§ **GOAL**: Please print the material below again, line for line, with no change to any character.

§ **DATA PROVIDED**:
#####
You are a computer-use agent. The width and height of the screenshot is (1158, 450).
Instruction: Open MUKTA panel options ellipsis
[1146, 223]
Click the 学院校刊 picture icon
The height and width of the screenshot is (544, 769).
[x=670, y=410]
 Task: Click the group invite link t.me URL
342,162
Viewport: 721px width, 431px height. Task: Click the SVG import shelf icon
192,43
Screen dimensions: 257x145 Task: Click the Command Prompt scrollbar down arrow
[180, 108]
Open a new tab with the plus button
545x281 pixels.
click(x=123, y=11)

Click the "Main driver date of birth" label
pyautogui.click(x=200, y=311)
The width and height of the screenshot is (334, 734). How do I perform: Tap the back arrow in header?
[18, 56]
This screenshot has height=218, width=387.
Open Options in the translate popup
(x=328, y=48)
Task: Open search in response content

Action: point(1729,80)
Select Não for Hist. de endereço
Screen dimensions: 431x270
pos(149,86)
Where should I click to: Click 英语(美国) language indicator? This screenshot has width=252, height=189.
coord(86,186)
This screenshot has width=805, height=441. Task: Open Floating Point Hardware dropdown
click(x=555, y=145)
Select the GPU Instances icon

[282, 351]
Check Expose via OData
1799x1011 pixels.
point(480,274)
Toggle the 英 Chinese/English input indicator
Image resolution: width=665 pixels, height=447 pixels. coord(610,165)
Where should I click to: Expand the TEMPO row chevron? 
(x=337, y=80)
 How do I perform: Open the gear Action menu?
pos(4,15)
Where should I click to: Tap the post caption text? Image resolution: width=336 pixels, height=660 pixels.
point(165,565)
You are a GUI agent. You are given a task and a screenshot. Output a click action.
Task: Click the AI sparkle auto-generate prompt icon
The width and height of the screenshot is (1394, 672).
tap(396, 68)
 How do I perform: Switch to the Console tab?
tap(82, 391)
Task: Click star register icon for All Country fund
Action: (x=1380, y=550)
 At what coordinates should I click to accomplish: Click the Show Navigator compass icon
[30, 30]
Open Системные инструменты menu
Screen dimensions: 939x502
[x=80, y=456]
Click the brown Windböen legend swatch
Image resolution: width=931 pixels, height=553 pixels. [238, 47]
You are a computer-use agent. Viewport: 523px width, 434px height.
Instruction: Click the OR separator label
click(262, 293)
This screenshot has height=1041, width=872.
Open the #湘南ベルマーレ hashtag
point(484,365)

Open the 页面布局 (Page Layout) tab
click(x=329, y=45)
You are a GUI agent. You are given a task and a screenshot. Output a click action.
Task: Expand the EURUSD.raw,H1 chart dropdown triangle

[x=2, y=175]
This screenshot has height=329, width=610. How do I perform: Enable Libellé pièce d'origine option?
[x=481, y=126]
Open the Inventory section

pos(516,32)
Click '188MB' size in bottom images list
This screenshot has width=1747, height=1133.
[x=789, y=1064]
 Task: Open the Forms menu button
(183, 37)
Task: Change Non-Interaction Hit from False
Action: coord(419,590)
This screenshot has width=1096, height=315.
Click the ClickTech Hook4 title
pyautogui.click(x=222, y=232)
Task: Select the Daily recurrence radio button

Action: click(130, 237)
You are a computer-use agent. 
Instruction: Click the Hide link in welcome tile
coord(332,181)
#####
§ **TASK OUTPUT**:
You are a computer-use agent. The width and height of the screenshot is (1158, 450).
Instruction: Open MUKTA panel options ellipsis
[1146, 223]
Click the 学院校刊 picture icon
The height and width of the screenshot is (544, 769).
[x=670, y=410]
 Task: Click the group invite link t.me URL
342,162
Viewport: 721px width, 431px height. Task: Click the SVG import shelf icon
192,43
Screen dimensions: 257x145 Task: Click the Command Prompt scrollbar down arrow
[180, 108]
Open a new tab with the plus button
545x281 pixels.
click(x=123, y=11)

Click the "Main driver date of birth" label
pyautogui.click(x=200, y=311)
The width and height of the screenshot is (334, 734). How do I perform: Tap the back arrow in header?
[18, 56]
This screenshot has height=218, width=387.
Open Options in the translate popup
(x=328, y=48)
Task: Open search in response content

Action: point(1729,80)
Select Não for Hist. de endereço
Screen dimensions: 431x270
pos(149,86)
Where should I click to: Click 英语(美国) language indicator? This screenshot has width=252, height=189.
coord(86,186)
This screenshot has width=805, height=441. Task: Open Floating Point Hardware dropdown
click(x=555, y=145)
Select the GPU Instances icon

[282, 351]
Check Expose via OData
1799x1011 pixels.
point(480,274)
Toggle the 英 Chinese/English input indicator
Image resolution: width=665 pixels, height=447 pixels. coord(610,165)
Where should I click to: Expand the TEMPO row chevron? 
(x=337, y=80)
 How do I perform: Open the gear Action menu?
pos(4,15)
Where should I click to: Tap the post caption text? Image resolution: width=336 pixels, height=660 pixels.
point(165,565)
You are a GUI agent. You are given a task and a screenshot. Output a click action.
Task: Click the AI sparkle auto-generate prompt icon
The width and height of the screenshot is (1394, 672).
tap(396, 68)
 How do I perform: Switch to the Console tab?
tap(82, 391)
Task: Click star register icon for All Country fund
Action: (x=1380, y=550)
 At what coordinates should I click to accomplish: Click the Show Navigator compass icon
[30, 30]
Open Системные инструменты menu
Screen dimensions: 939x502
[x=80, y=456]
Click the brown Windböen legend swatch
Image resolution: width=931 pixels, height=553 pixels. [238, 47]
You are a computer-use agent. Viewport: 523px width, 434px height.
Instruction: Click the OR separator label
click(262, 293)
This screenshot has height=1041, width=872.
Open the #湘南ベルマーレ hashtag
point(484,365)

Open the 页面布局 (Page Layout) tab
click(x=329, y=45)
You are a GUI agent. You are given a task and a screenshot. Output a click action.
Task: Expand the EURUSD.raw,H1 chart dropdown triangle

[x=2, y=175]
This screenshot has height=329, width=610. How do I perform: Enable Libellé pièce d'origine option?
[x=481, y=126]
Open the Inventory section

pos(516,32)
Click '188MB' size in bottom images list
This screenshot has width=1747, height=1133.
[x=789, y=1064]
 Task: Open the Forms menu button
(183, 37)
Task: Change Non-Interaction Hit from False
Action: coord(419,590)
This screenshot has width=1096, height=315.
Click the ClickTech Hook4 title
pyautogui.click(x=222, y=232)
Task: Select the Daily recurrence radio button

Action: click(130, 237)
You are a computer-use agent. 
Instruction: Click the Hide link in welcome tile
coord(332,181)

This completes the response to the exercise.